Prompt: Reproduce the rows below word for word, starting at the row that contains "49, 798, 57)" and ending at the row that contains "734, 839, 742)". Include both of those rows and nothing else.

Given data:
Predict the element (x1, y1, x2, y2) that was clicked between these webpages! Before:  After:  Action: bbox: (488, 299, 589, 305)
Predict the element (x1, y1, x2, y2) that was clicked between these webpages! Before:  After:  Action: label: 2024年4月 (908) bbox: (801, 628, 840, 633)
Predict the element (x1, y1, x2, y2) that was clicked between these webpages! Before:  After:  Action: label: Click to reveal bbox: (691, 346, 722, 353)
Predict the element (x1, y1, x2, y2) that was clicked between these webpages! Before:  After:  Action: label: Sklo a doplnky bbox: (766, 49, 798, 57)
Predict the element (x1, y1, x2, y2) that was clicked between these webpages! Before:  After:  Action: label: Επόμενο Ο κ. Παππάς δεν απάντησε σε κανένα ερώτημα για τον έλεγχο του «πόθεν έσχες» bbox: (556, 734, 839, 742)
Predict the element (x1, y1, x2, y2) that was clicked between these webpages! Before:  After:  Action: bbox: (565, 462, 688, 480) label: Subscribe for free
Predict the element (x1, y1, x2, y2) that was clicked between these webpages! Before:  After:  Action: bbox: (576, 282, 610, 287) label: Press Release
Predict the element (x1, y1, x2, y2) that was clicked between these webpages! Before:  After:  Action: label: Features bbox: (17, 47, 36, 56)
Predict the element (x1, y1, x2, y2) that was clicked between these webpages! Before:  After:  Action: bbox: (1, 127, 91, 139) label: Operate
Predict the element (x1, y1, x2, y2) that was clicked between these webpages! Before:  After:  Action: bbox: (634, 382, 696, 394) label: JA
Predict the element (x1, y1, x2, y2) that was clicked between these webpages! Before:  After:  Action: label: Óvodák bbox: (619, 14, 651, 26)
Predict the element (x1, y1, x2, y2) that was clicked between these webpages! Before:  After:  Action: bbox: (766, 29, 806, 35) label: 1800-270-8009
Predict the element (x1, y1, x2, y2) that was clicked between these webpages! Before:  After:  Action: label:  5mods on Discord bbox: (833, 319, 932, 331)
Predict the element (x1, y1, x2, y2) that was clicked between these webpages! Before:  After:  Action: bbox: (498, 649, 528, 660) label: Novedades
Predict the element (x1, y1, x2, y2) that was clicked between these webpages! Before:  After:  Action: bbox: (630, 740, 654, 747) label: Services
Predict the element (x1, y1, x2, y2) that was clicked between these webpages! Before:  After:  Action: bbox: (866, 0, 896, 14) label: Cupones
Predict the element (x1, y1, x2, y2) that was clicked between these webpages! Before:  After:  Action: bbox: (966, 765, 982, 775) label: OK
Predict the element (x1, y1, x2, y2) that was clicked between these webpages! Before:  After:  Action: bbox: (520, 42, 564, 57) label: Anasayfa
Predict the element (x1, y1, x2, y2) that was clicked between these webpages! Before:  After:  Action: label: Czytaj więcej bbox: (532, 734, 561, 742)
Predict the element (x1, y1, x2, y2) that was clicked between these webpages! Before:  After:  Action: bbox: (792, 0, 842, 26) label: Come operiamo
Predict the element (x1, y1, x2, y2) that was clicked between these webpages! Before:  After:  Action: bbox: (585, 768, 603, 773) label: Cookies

Solution to this exercise:
Predict the element (x1, y1, x2, y2) that was clicked between these webpages! Before:  After:  Action: label: Sklo a doplnky bbox: (766, 49, 798, 57)
Predict the element (x1, y1, x2, y2) that was clicked between these webpages! Before:  After:  Action: label: Επόμενο Ο κ. Παππάς δεν απάντησε σε κανένα ερώτημα για τον έλεγχο του «πόθεν έσχες» bbox: (556, 734, 839, 742)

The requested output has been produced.